-- Document --
▼

% Generated by roxygen2: do not edit by hand
% Please edit documentation in R/VCG_sampler.R
\name{VCG_sampler}
\alias{VCG_sampler}
\title{VCG Sampler for Energy Distance Balancing}
\usage{
VCG_sampler(formula, data, n, c_w = NULL, random = FALSE, plot = TRUE)
}
\arguments{
\item{formula}{A formula specifying the treated indicator and covariates, e.g., `treated ~ cov1 + cov2 | stratum`. The treated variable must be binary (0=pool, 1=treated)}

\item{data}{A data frame containing the variables specified in the formula.}

\item{n}{Integer. Number of observations to sample from the pool, or a vector of n for each stratum}

\item{c_w}{Optional: Vector of positive weights for covariates, reflecting the relative importance of the covariates for balancing.}

\item{random}{Logical. If `TRUE`, the distance is used as the probability for selecting the observation; otherwise, the nearest observations are used (deterministic). Default: FALSE}

\item{plot}{Logical. If `TRUE`, returns a visualization of the balancing effect.}
}
\value{
If `plot = TRUE`, returns a list with:
\itemize{
  \item A data frame with added columns:
    \itemize{
      \item `VCG`: Indicator for selected pool units. VCG==1 indicates the VCG selected.

▲

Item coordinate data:
▼

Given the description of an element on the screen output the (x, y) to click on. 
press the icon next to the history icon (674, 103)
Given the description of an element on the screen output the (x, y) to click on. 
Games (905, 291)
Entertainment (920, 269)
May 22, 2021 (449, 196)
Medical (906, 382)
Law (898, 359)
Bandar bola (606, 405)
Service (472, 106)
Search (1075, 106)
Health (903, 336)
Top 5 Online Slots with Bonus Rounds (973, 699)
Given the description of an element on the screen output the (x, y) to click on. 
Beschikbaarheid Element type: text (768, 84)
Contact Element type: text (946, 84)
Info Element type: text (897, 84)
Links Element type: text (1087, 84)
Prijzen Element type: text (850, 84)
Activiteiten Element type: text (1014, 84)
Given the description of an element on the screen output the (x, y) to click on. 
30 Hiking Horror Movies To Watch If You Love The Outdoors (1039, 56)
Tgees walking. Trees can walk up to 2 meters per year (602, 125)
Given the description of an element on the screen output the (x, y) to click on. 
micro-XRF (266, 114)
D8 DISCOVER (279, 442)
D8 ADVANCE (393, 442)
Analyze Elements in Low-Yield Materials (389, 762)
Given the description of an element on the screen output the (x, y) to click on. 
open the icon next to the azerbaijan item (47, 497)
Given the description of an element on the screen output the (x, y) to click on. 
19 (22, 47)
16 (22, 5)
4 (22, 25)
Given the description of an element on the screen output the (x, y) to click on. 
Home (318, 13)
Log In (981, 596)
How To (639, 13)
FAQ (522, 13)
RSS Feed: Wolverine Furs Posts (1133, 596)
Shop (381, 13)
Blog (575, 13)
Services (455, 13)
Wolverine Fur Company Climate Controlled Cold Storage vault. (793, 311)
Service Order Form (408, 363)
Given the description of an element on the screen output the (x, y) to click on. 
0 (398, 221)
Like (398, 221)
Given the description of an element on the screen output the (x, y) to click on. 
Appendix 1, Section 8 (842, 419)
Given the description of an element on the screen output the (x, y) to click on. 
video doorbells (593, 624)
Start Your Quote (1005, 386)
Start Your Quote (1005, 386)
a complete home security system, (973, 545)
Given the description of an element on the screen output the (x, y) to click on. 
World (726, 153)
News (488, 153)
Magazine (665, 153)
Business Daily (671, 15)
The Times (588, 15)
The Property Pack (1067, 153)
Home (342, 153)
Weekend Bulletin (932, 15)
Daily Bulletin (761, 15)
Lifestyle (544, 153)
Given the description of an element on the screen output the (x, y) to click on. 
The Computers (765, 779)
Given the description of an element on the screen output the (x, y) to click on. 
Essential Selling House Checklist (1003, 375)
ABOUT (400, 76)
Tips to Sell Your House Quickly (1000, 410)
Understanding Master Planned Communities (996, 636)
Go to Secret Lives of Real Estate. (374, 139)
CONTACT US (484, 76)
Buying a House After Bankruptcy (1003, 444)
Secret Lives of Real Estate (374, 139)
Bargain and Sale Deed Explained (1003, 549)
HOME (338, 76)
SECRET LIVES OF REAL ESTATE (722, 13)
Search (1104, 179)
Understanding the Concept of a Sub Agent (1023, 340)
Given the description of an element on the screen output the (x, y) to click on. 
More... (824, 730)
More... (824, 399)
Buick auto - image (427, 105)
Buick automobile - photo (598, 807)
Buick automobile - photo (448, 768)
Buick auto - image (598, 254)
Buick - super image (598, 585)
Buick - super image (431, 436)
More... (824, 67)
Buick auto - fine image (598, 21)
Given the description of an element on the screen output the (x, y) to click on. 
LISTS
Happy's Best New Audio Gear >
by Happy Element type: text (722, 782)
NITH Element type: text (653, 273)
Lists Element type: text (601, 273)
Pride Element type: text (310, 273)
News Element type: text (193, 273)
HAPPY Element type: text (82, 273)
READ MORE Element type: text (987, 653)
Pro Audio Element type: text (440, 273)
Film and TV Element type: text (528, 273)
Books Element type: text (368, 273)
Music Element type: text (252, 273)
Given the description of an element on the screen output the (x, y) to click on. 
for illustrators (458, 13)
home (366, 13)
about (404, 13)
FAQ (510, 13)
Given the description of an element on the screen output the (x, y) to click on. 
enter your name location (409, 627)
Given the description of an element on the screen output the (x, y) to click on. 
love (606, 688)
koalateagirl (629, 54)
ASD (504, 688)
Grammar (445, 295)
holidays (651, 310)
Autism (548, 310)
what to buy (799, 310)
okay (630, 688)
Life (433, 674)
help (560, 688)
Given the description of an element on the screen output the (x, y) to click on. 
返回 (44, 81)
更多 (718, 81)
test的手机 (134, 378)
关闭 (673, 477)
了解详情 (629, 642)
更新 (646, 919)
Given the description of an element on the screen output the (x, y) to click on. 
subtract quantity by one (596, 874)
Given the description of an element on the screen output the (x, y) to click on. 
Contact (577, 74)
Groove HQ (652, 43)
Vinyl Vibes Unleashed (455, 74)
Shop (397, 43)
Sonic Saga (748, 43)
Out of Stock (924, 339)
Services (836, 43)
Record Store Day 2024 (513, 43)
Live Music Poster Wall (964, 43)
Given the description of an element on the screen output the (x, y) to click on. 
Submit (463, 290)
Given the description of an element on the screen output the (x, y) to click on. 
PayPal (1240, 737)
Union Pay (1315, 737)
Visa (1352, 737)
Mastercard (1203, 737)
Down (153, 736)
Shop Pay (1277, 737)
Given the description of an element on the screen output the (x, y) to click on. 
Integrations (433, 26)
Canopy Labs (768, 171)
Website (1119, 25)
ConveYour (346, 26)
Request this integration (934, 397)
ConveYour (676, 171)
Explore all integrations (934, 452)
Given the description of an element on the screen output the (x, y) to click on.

▲

-- Short task --
Reproduce the entire VCG_sampler help file above, character for character.

-- Result of the exercise --
% Generated by roxygen2: do not edit by hand
% Please edit documentation in R/VCG_sampler.R
\name{VCG_sampler}
\alias{VCG_sampler}
\title{VCG Sampler for Energy Distance Balancing}
\usage{
VCG_sampler(formula, data, n, c_w = NULL, random = FALSE, plot = TRUE)
}
\arguments{
\item{formula}{A formula specifying the treated indicator and covariates, e.g., `treated ~ cov1 + cov2 | stratum`. The treated variable must be binary (0=pool, 1=treated)}

\item{data}{A data frame containing the variables specified in the formula.}

\item{n}{Integer. Number of observations to sample from the pool, or a vector of n for each stratum}

\item{c_w}{Optional: Vector of positive weights for covariates, reflecting the relative importance of the covariates for balancing.}

\item{random}{Logical. If `TRUE`, the distance is used as the probability for selecting the observation; otherwise, the nearest observations are used (deterministic). Default: FALSE}

\item{plot}{Logical. If `TRUE`, returns a visualization of the balancing effect.}
}
\value{
If `plot = TRUE`, returns a list with:
\itemize{
  \item A data frame with added columns:
    \itemize{
      \item `VCG`: Indicator for selected pool units. VCG==1 indicates the VCG selected.